Tuesday, 27 April 2010

Sex as God, gross and gift by Mark Driscoll

Q:Do your religious beliefs exalt or stigmatize sex (or both)? Is religion a useful tool for helping young people navigate the treacherous world of sex, love and relationships? Does religion present an alternative view of sex and sexual relationships to the culture at large? Should it?

Worship is giving our money, body, and life to a person or thing as our highest commitment or functional god. Practically, this means that sex is a worship act and beds are really altars.

Religious belief systems have always held widely divergent views regarding sexuality. The three most prominent views are sex as god, gross, or gift.
The view that sex is god has a long history. From the days of the Old Testament, various nations had fertility cults and various religions had temples that included male and female prostitutes, such as the Temple of Aphrodite. Canaanite gods were depicted naked and were honored with erotic poetry. Asherah poles were male phallic symbols used as gathering places for orgies. Some religions even had manuals for sexuality, such as the Kama Sutra.
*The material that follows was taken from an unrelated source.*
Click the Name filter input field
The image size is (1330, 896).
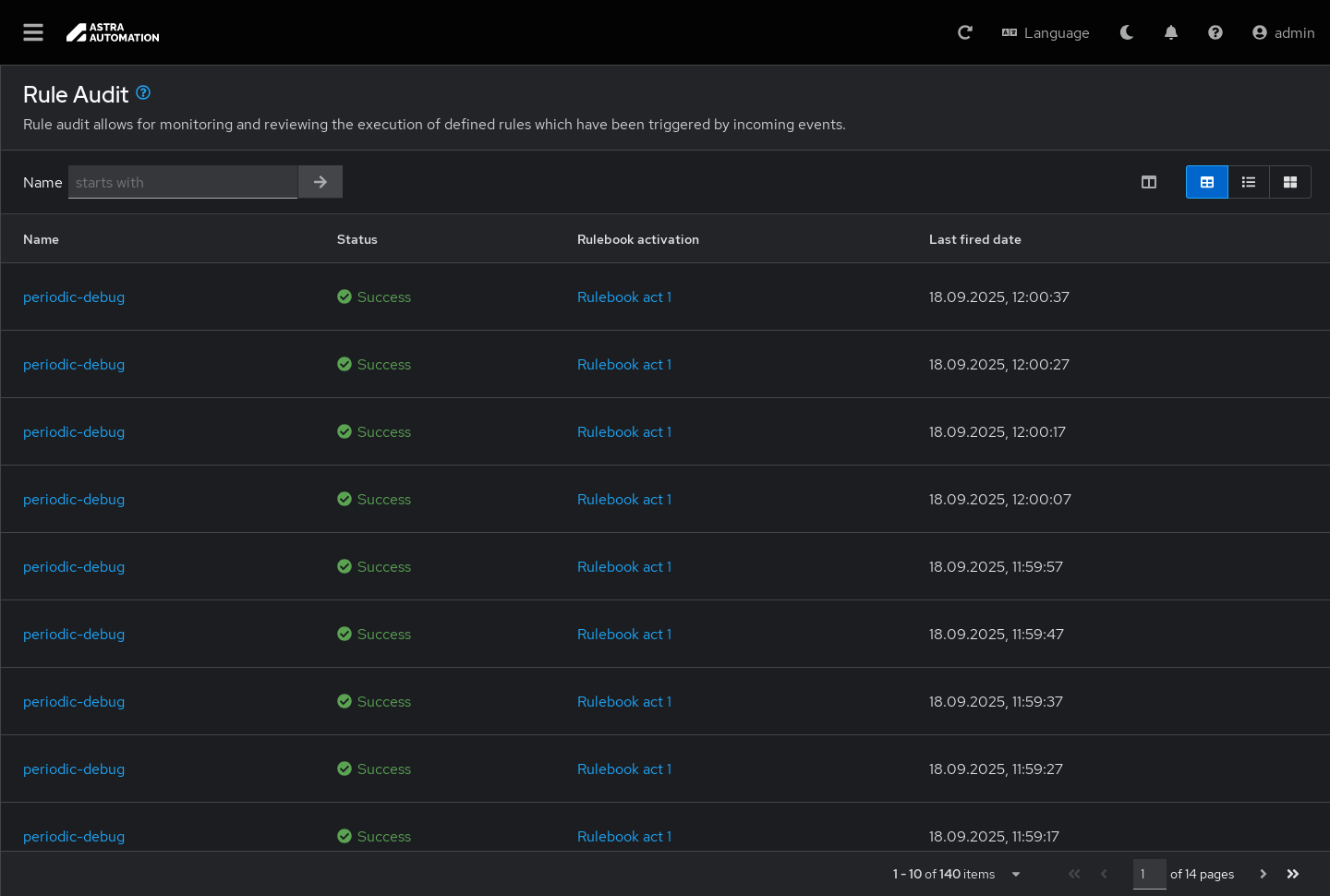[183, 182]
Those who see sex as a functional god use it for identity, pleasure, reward, and comfort. Furthermore, those who hold sex as a god tend to evangelize others, encouraging them to join in and worship their god by participating in whatever their sexual preferences and practices are. This explains why in America today there is nothing short of a religious zeal for sex of all kinds. We now spend more money every year on pornography than all professional football, baseball, and basketball franchises combined; more than the combined revenues of ABC, CBS, and NBC; and roughly the same amount as we give to foreign aid. The number one consumer of porn is twelve- to seventeen-year-old boys, who now expect their girlfriends to send them naked photos that they can keep on their phones and forward to their buddies.
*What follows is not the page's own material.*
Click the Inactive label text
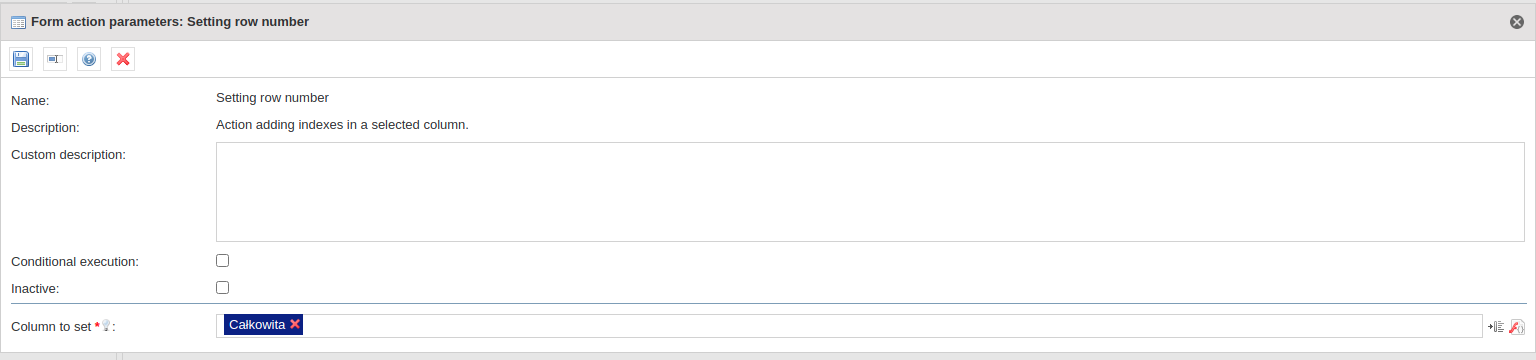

In an overreaction to those who treat sex as god are those more prudishly religious people who instead see sex as gross. In the days of the early Greeks (who saw the body as an undesirable shell for the soul to be shed at death), many Stoic philosophers taught that sex was only for procreation and that celibacy was a desirable lifestyle. Sadly, many of the early church fathers in Christianity were influenced heavily by this erroneous thinking. Tertullian and Ambrose preferred the extinction of humanity to sex. Origen not only allegorized the biblical love story of the Song of Songs, but also castrated himself. Chrysostom taught that Adam and Eve did not have sex before the fall. Jerome was known to throw himself into sticker bushes when sexually tempted. Gregory of Nyssa said Adam and Eve were without sexual desire until sin entered the world, and that she became pregnant by eating a special plant from the Garden of Eden.

Some years later, the Catholic Church forbade priests to marry, regulated sexual frequency, positions, and sensations for married couples, and went so far as to ban marital intercourse for a total of roughly half of the year. Today, this kind of thinking is promulgated perhaps most emphatically in exceedingly conservative, fundamentalist churches and their youth ministries, where they teach students that sex is dirty, nasty, vile, wrong, and to be saved for the one you love, which is an inherently confusing message.
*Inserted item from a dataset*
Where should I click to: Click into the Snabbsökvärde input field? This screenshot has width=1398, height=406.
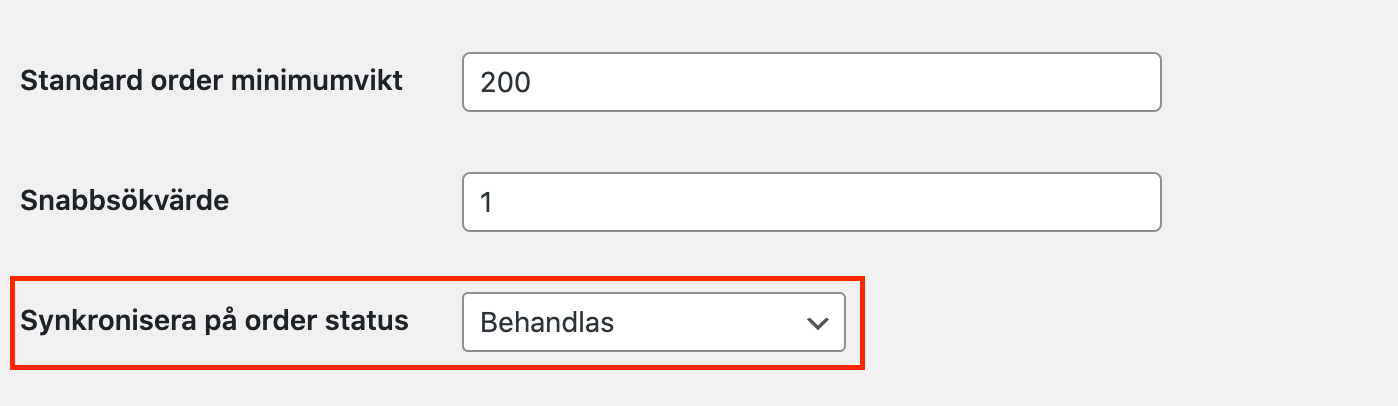click(811, 202)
According to the Bible, sex was God's idea. The Bible starts by revealing that God made us male and female with bodies built for sexual pleasure. God also created the covenant of marriage as the hearth in which the passionate flame of sexual desire is to be contained and enjoyed.

The Bible says that sex serves many purposes, such as:

1. Pleasure (Song of Songs is an entire book on this fact)
2. Children (Genesis 1:28)
3. Oneness (Genesis 2:24)
4. Knowledge (Genesis 4:1)
5. Comfort (2 Samuel 12:24)
6. Protection from sexual sin (1 Corinthians 7:2-5)

Furthermore, the biblical book Song of Songs gives great liberty for sexual freedom in marriage, including:

1. Kissing (1:2)
2. Oral sex (fellatio), by her initiative (2:3)
3. Manual stimulation, by her invitation (2:6)
4. Petting, by his initiative (4:5)
5. Oral sex (cunnilingus), by his initiative (4:12-5:1)
6. Striptease (6:13-7:9)
7. New places, including the outdoors, and positions, by her initiative (7:11-13)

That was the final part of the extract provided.